# Aim of the task
Every record must be retyped exactly as it reads.

*** Records Section Begins ***

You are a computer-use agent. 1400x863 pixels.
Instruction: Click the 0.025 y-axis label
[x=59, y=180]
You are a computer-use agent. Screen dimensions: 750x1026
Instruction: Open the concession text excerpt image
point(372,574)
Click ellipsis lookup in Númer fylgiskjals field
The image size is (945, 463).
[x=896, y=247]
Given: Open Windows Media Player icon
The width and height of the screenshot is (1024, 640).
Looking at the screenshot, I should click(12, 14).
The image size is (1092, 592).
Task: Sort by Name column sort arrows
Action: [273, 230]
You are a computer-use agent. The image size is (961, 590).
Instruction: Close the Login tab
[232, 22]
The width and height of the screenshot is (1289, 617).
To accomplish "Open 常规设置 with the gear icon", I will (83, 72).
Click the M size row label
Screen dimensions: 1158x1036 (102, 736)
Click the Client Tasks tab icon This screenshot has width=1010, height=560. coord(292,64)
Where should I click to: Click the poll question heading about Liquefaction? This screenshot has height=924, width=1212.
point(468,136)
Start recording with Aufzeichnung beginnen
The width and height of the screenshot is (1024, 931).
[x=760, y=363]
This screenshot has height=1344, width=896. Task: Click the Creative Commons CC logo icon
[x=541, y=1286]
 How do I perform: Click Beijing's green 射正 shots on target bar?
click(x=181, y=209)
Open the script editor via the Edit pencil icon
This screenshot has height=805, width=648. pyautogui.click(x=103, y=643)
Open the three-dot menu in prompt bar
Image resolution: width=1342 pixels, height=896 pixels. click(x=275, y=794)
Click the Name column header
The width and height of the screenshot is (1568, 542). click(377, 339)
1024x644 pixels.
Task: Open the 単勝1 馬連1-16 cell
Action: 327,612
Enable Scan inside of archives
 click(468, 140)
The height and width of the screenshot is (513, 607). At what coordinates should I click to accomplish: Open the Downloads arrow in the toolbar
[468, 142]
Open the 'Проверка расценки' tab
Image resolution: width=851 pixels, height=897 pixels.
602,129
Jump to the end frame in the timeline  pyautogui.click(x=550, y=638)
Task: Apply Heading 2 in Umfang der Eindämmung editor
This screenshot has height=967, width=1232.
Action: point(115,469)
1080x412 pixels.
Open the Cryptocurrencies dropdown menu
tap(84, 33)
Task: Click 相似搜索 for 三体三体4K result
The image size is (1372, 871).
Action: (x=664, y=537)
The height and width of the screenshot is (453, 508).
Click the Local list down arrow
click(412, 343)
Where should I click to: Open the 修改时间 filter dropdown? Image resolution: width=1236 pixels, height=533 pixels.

*** Records Section Ends ***

# Exercise solution
You are a computer-use agent. 1400x863 pixels.
Instruction: Click the 0.025 y-axis label
[x=59, y=180]
You are a computer-use agent. Screen dimensions: 750x1026
Instruction: Open the concession text excerpt image
point(372,574)
Click ellipsis lookup in Númer fylgiskjals field
The image size is (945, 463).
[x=896, y=247]
Given: Open Windows Media Player icon
The width and height of the screenshot is (1024, 640).
Looking at the screenshot, I should click(12, 14).
The image size is (1092, 592).
Task: Sort by Name column sort arrows
Action: [273, 230]
You are a computer-use agent. The image size is (961, 590).
Instruction: Close the Login tab
[232, 22]
The width and height of the screenshot is (1289, 617).
To accomplish "Open 常规设置 with the gear icon", I will (83, 72).
Click the M size row label
Screen dimensions: 1158x1036 (102, 736)
Click the Client Tasks tab icon This screenshot has width=1010, height=560. coord(292,64)
Where should I click to: Click the poll question heading about Liquefaction? This screenshot has height=924, width=1212.
point(468,136)
Start recording with Aufzeichnung beginnen
The width and height of the screenshot is (1024, 931).
[x=760, y=363]
This screenshot has height=1344, width=896. Task: Click the Creative Commons CC logo icon
[x=541, y=1286]
 How do I perform: Click Beijing's green 射正 shots on target bar?
click(x=181, y=209)
Open the script editor via the Edit pencil icon
This screenshot has height=805, width=648. pyautogui.click(x=103, y=643)
Open the three-dot menu in prompt bar
Image resolution: width=1342 pixels, height=896 pixels. click(x=275, y=794)
Click the Name column header
The width and height of the screenshot is (1568, 542). click(377, 339)
1024x644 pixels.
Task: Open the 単勝1 馬連1-16 cell
Action: 327,612
Enable Scan inside of archives
 click(468, 140)
The height and width of the screenshot is (513, 607). At what coordinates should I click to accomplish: Open the Downloads arrow in the toolbar
[468, 142]
Open the 'Проверка расценки' tab
Image resolution: width=851 pixels, height=897 pixels.
602,129
Jump to the end frame in the timeline  pyautogui.click(x=550, y=638)
Task: Apply Heading 2 in Umfang der Eindämmung editor
This screenshot has height=967, width=1232.
Action: point(115,469)
1080x412 pixels.
Open the Cryptocurrencies dropdown menu
tap(84, 33)
Task: Click 相似搜索 for 三体三体4K result
The image size is (1372, 871).
Action: (x=664, y=537)
The height and width of the screenshot is (453, 508).
Click the Local list down arrow
click(412, 343)
Where should I click to: Open the 修改时间 filter dropdown? Image resolution: width=1236 pixels, height=533 pixels.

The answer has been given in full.